Светлый фон

Таков был план кампании, долженствовавшей покрыть его оружие неувядаемой славой и доставить королевскому делу важнейший успех. Все это отлично видел и сознавал отважный и честолюбивый дух человека, успевшего заслужить титул Великого маркиза. Но совсем иными соображениями руководились многие из его последователей, да и он сам, кажется, втайне сочувствовал им.

Западные вожди армии Монтроза были того мнения, что прежде всего и нужнее всего следует обратить оружие против маркиза Аргайла. Почти каждый из них в свое время испытал на себе его тяжелую руку; почти все, уводя за собой в армию своих лучших людей, покинули собственные семейства и поместья в жертву его мстительной злобе; все до одного страстно желали сбить ему спесь; и, наконец, многие были столь близкими его соседями, что питали надежду при дележе добычи оттягать в свое пользование часть его земель. В глазах этих вождей овладеть замком и угодьями Инверэри было несравненно важнее и желательнее, нежели взять Эдинбург. Взятие столицы могло доставить временную поживу их людям, тогда как взятие Инверэри обеспечило бы вождям вознаграждение за прошлые убытки и безопасность в будущем. Помимо таких личных соображений, вожди довольно верно рассудили, что хотя в начале похода на равнину у Монтроза будет больше войска, чем у неприятеля, но по мере того, как он будет удаляться от горных пределов, силы его станут уменьшаться, а ковенантеры меж тем наберут из лоулендерских гарнизонов и селений новых рекрутов и встретят Монтроза с превосходящими силами; тогда как, одержав решительную победу над Аргайлом, он не только даст возможность своим теперешним западным союзникам выставить в поле всех своих ратных людей (которых, в противном случае, они вынуждены оставить дома на защиту своих семей), но привлечет под свое знамя и многих других, давно расположенных в его пользу, но не примыкавших к нему из боязни Мак-Калемора.

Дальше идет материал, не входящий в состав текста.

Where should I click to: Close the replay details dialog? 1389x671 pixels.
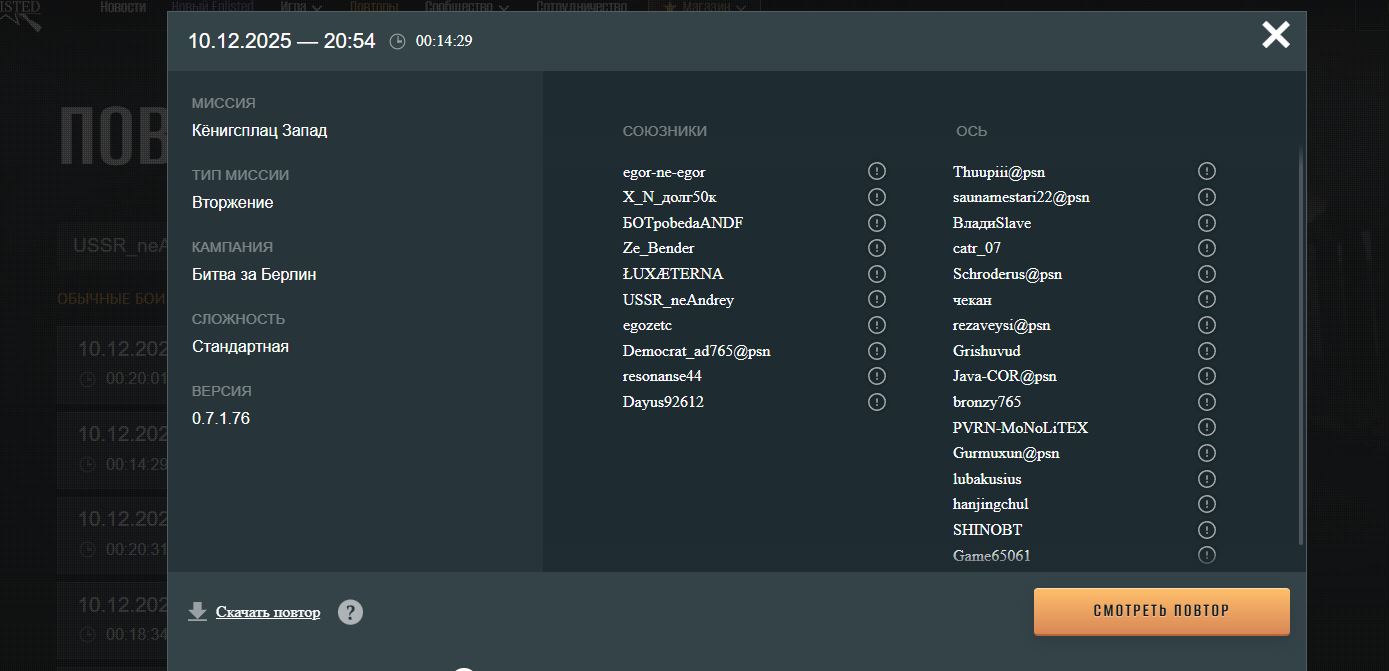(1275, 36)
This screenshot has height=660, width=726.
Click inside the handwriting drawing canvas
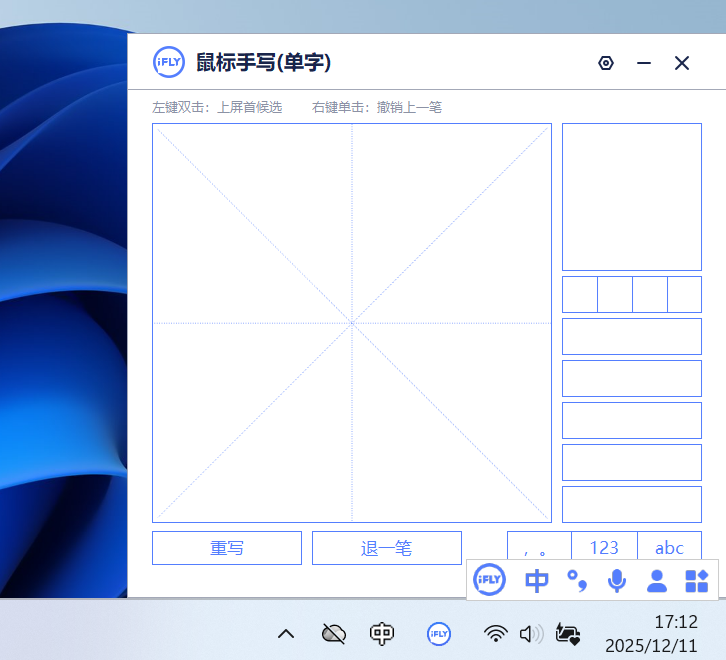(x=351, y=323)
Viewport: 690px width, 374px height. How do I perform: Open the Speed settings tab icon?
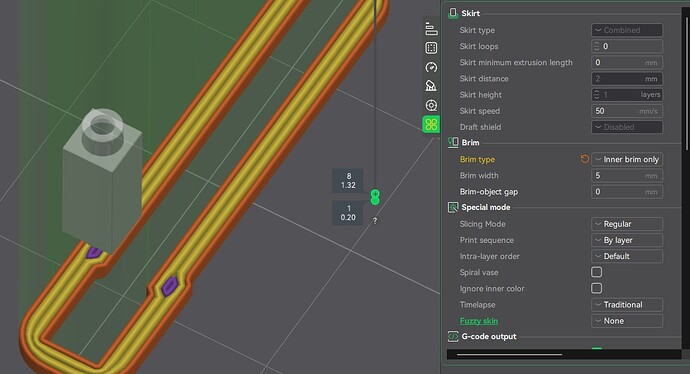tap(431, 67)
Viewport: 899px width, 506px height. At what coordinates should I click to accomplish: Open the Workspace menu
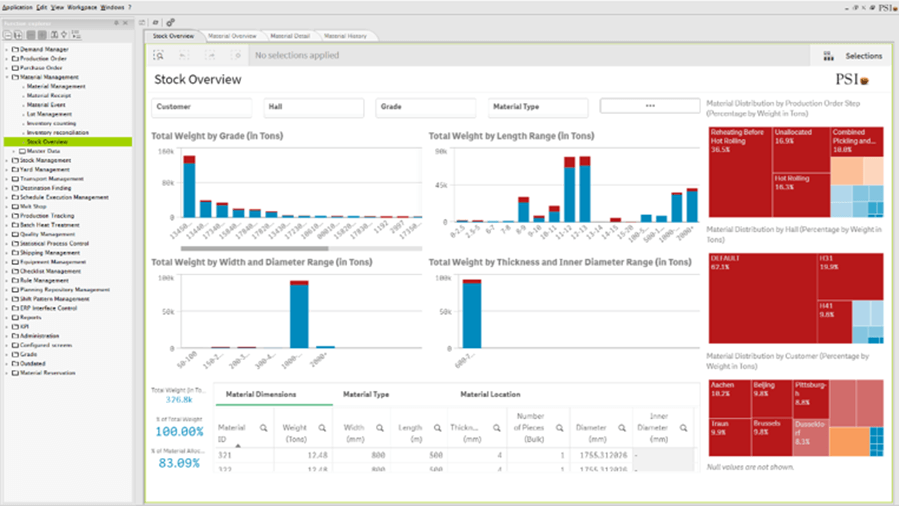[x=84, y=7]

Все эти доводы, как мы уже сказали, находили сочувственные отголоски в душе самого Монтроза, что не совсем вязалось с общим геройским духом его личного характера. В прежние времена дома Аргайла и Монтроза многократно враждовали между собой как на войне, так и в политике, принадлежа к противоположным лагерям; а чрезвычайное преуспеяние Аргайлов возбудило зависть и негодование соседней фамилии, которая сознавала себя ничем не ниже той, а между тем никогда не получала таких наград и отличий. Мало того, два первенствующих представителя этих фамилий с самого начала теперешних междоусобий были личными врагами.

Монтроз, сознававший в себе великие силы и способности и оказавший ковенантерам большие услуги при начале войны, ожидал от них особой доверенности и широких полномочий; но парламент счел, что вернее будет дать первое место менее талантливому и более богатому сопернику его, Аргайлу. Монтроз никогда не простил ковенантерам этой обиды и, конечно, еще менее расположен был прощать тому, кто перебил ему дорогу. Следовательно, он питал к нему всю ненависть, на какую был способен пылкий нрав в те необузданные времена, и это чувство побуждало его отомстить своему личному врагу и давнишнему недругу своей фамилии. Очень вероятно, что эти личные мотивы уже и так бродили в его уме, когда оказалось, что большая часть его союзников гораздо более расположена предпринять экспедицию в графство Аргайл, нежели тотчас начать поход на равнину.